The story moves a lot faster than in PM: Barack Obama, with most scenes lasting one panel and a heavier reliance on captions. Morgan’s response is to shake up the page layouts a lot more, with the unfortunate effect that, even after looking at them for awhile, I couldn’t determine the reading order of captions on a few pages. It’s a more mixed bag than Morgan’s last stab at this material.

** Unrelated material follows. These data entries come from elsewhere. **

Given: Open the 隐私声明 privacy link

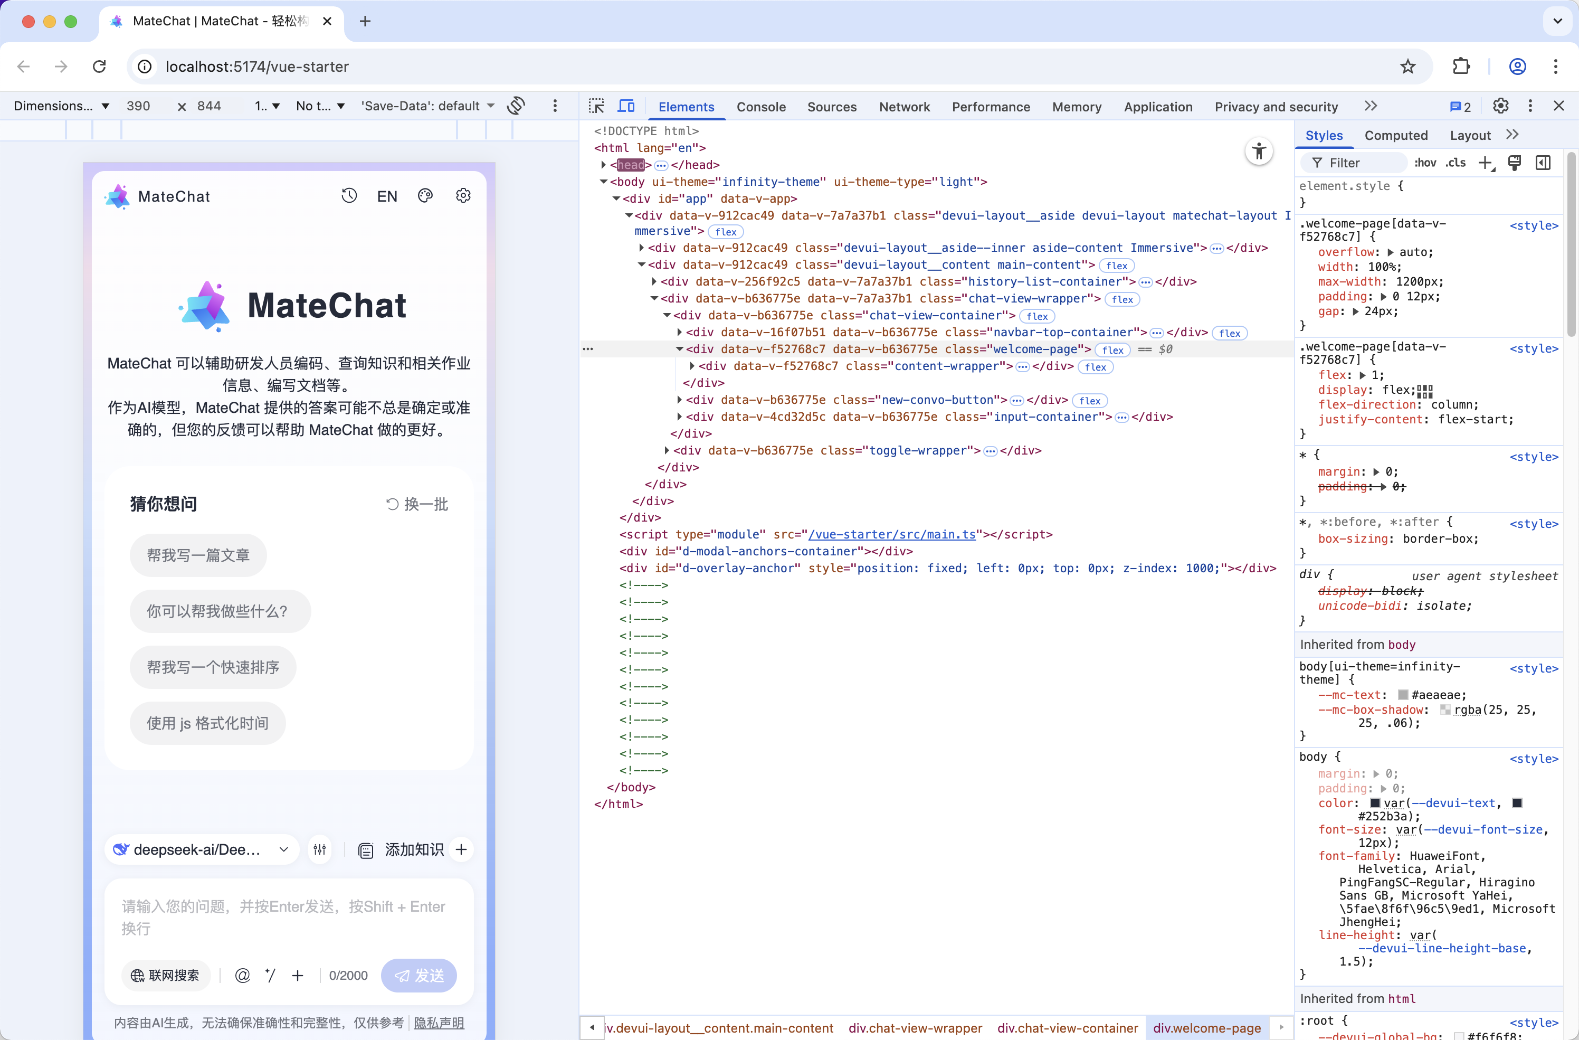Looking at the screenshot, I should point(439,1023).
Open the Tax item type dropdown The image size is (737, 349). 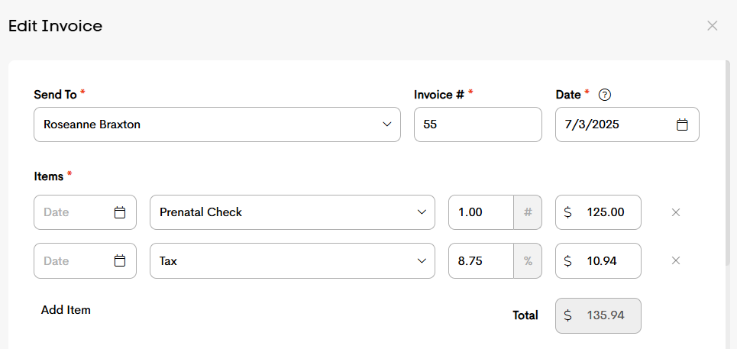[x=293, y=260]
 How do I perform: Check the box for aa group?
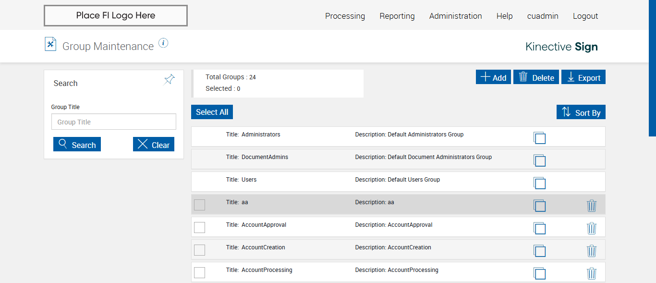tap(199, 205)
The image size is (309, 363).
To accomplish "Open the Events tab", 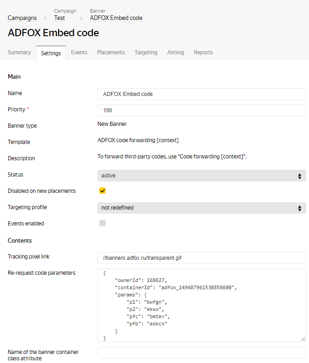I will pyautogui.click(x=79, y=53).
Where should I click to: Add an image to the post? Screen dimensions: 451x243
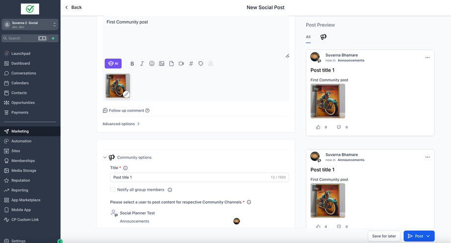[162, 64]
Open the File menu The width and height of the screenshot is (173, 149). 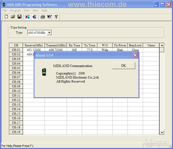click(x=5, y=10)
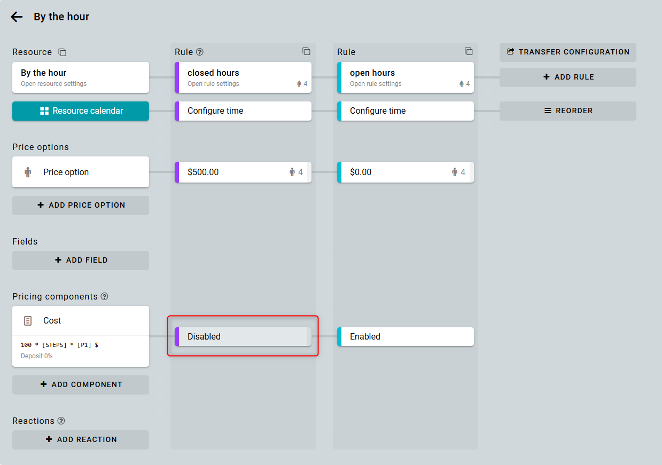The height and width of the screenshot is (465, 662).
Task: Click help icon next to Pricing components
Action: (105, 296)
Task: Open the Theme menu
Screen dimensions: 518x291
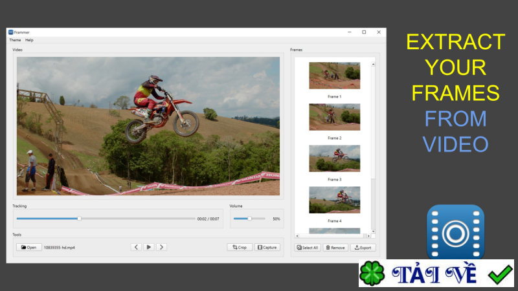Action: [x=15, y=40]
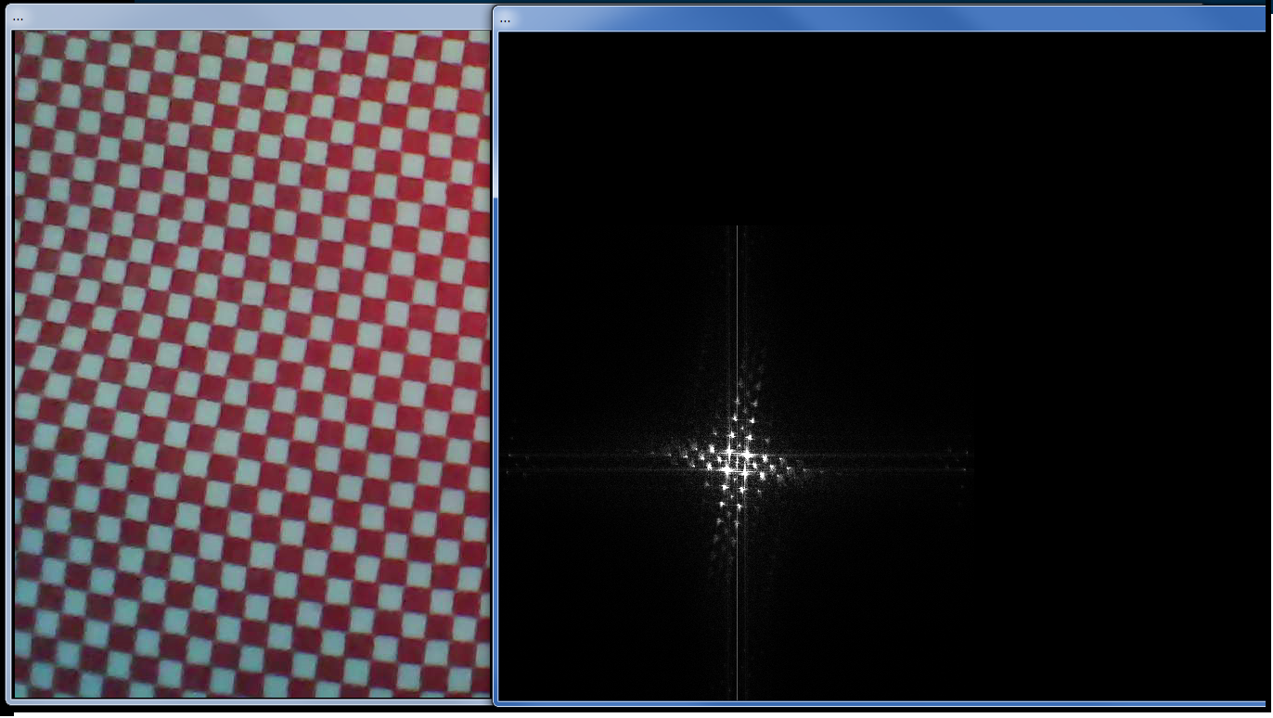This screenshot has height=718, width=1273.
Task: Click the checkerboard window title bar
Action: click(251, 18)
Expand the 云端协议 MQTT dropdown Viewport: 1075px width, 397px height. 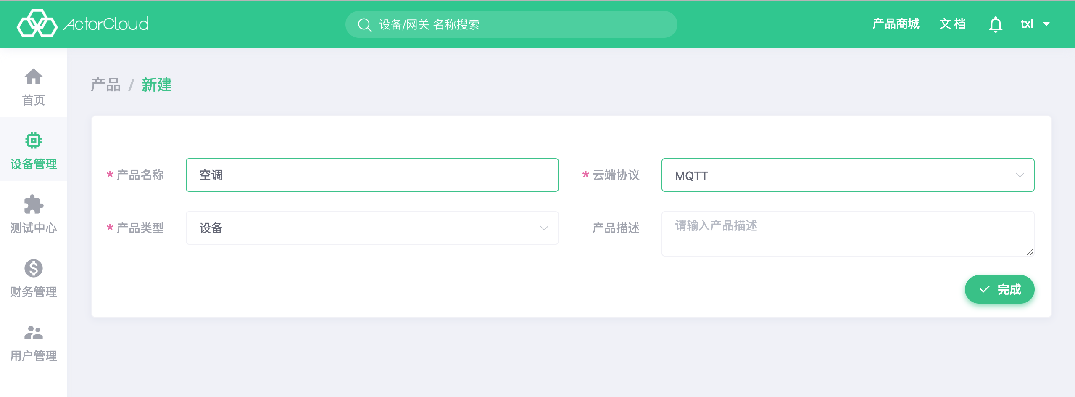[848, 175]
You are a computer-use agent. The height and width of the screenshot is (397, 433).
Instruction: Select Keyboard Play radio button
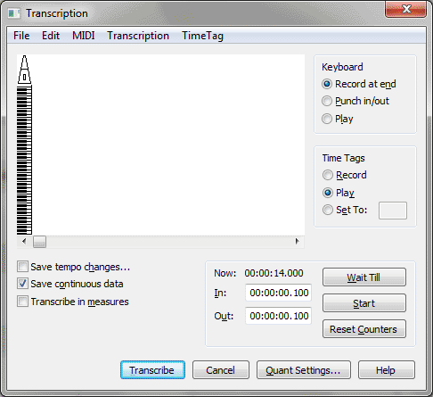[327, 119]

It will be informative to see if Barack Obama #1 can recapture the success of the Presidential Material comics now that the election is over and, even though Obama’s popularity remains high, readers may be burned out on the campaign or ready to move on. For anyone who followed the election closely, there’s little new in this comic, but I found some value in a quick recap of those months, which seemed so different when seen all at once than when experienced day-to-day. With bits like highlights of the inaugural address, the comic fulfills the same “moment in history keepsake” function that last year’s installment did—this is what President Obama’s election looked like right after it happened—and in that respect it does its job, though in some areas more clumsily than PM: Barack Obama. In any event, IDW’s not finished yet, as the presence of a next issue blurb informs us that Obama has completed his transformation into a comic book hero by announcing the imminence of Barack Obama #2.
PS: Now that Mariotte and Morgan have gotten to continue with this project, I wonder if, somewhere, Andy Helfer and Stephen Thompson are seething over Obama’s victory in the same way that Jon Lovitz reportedly said, after the 1988 election, “Now fucking Dana [Carvey] gets to play the president for the next four years.”